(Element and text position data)

──────────

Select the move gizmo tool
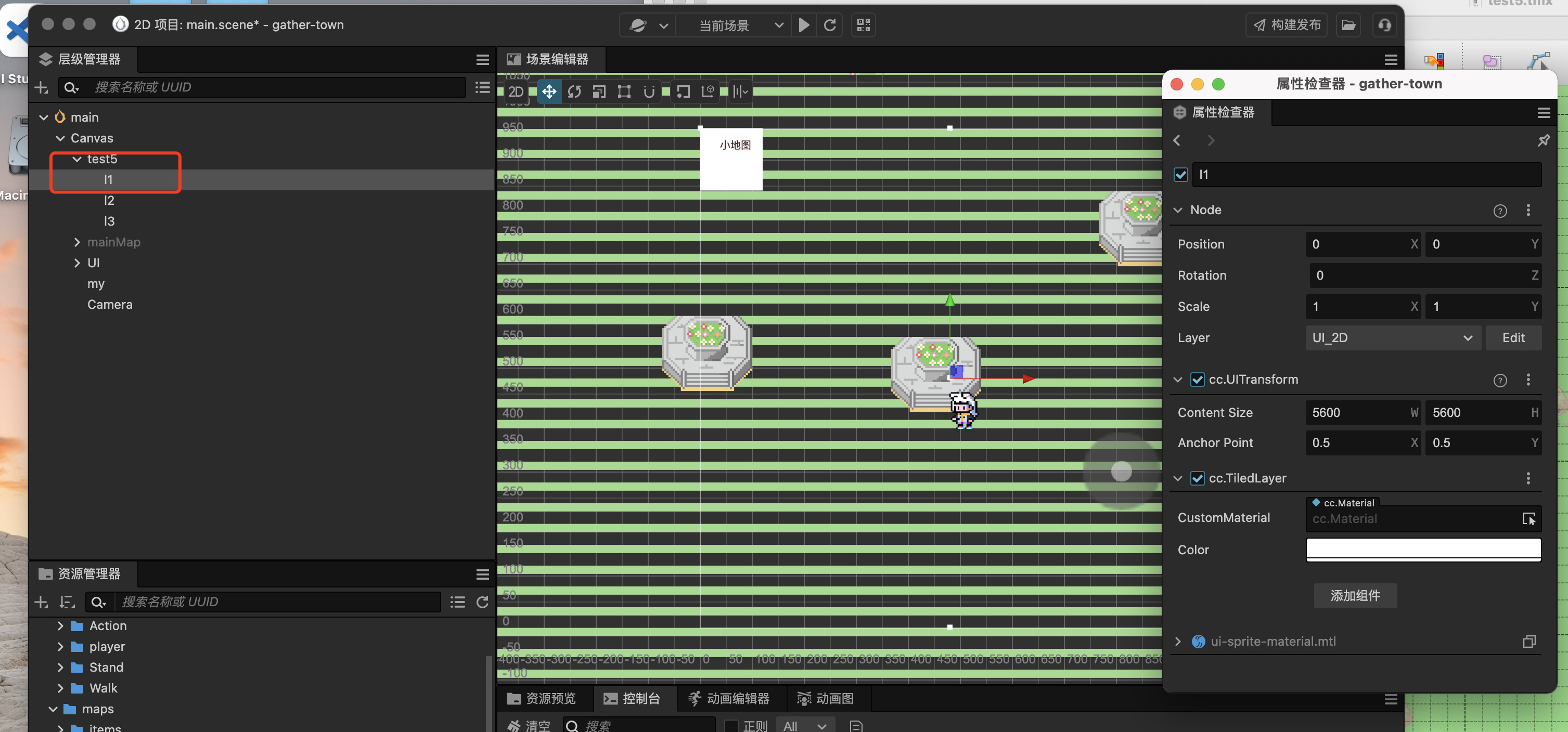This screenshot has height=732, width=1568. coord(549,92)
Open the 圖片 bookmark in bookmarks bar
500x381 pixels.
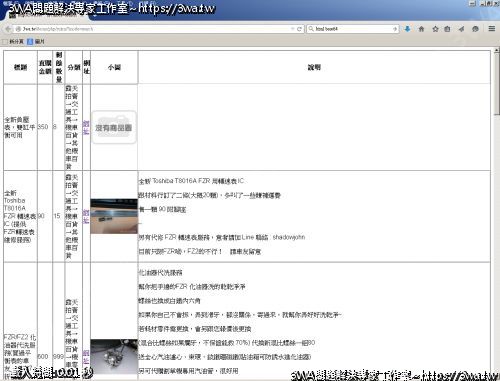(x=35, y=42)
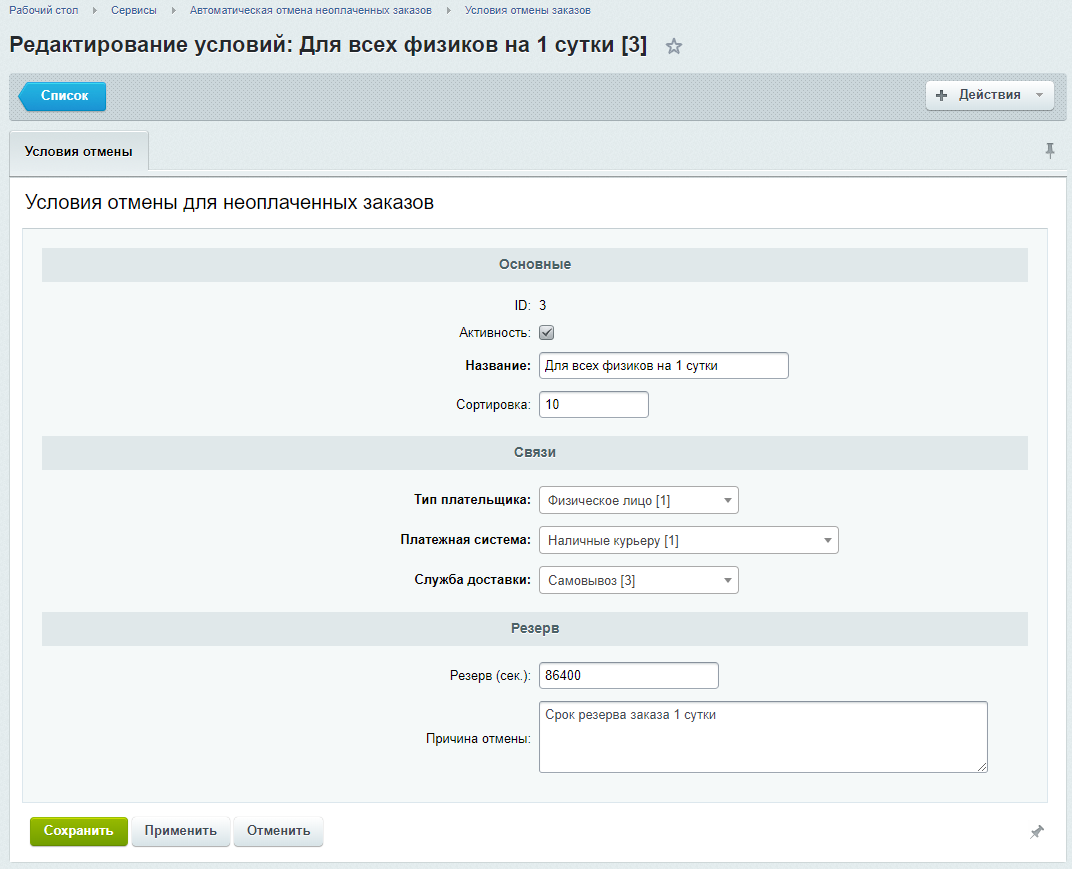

──────────

» **Exercise details**:
Please switch "tool" to "icon" throughout the records and write them out again with everything else unchanged, leaving out the pictures.

» **Solution to the problem**:
Select the move gizmo icon
This screenshot has height=732, width=1568. coord(549,92)
Open the 圖片 bookmark in bookmarks bar
500x381 pixels.
(x=35, y=42)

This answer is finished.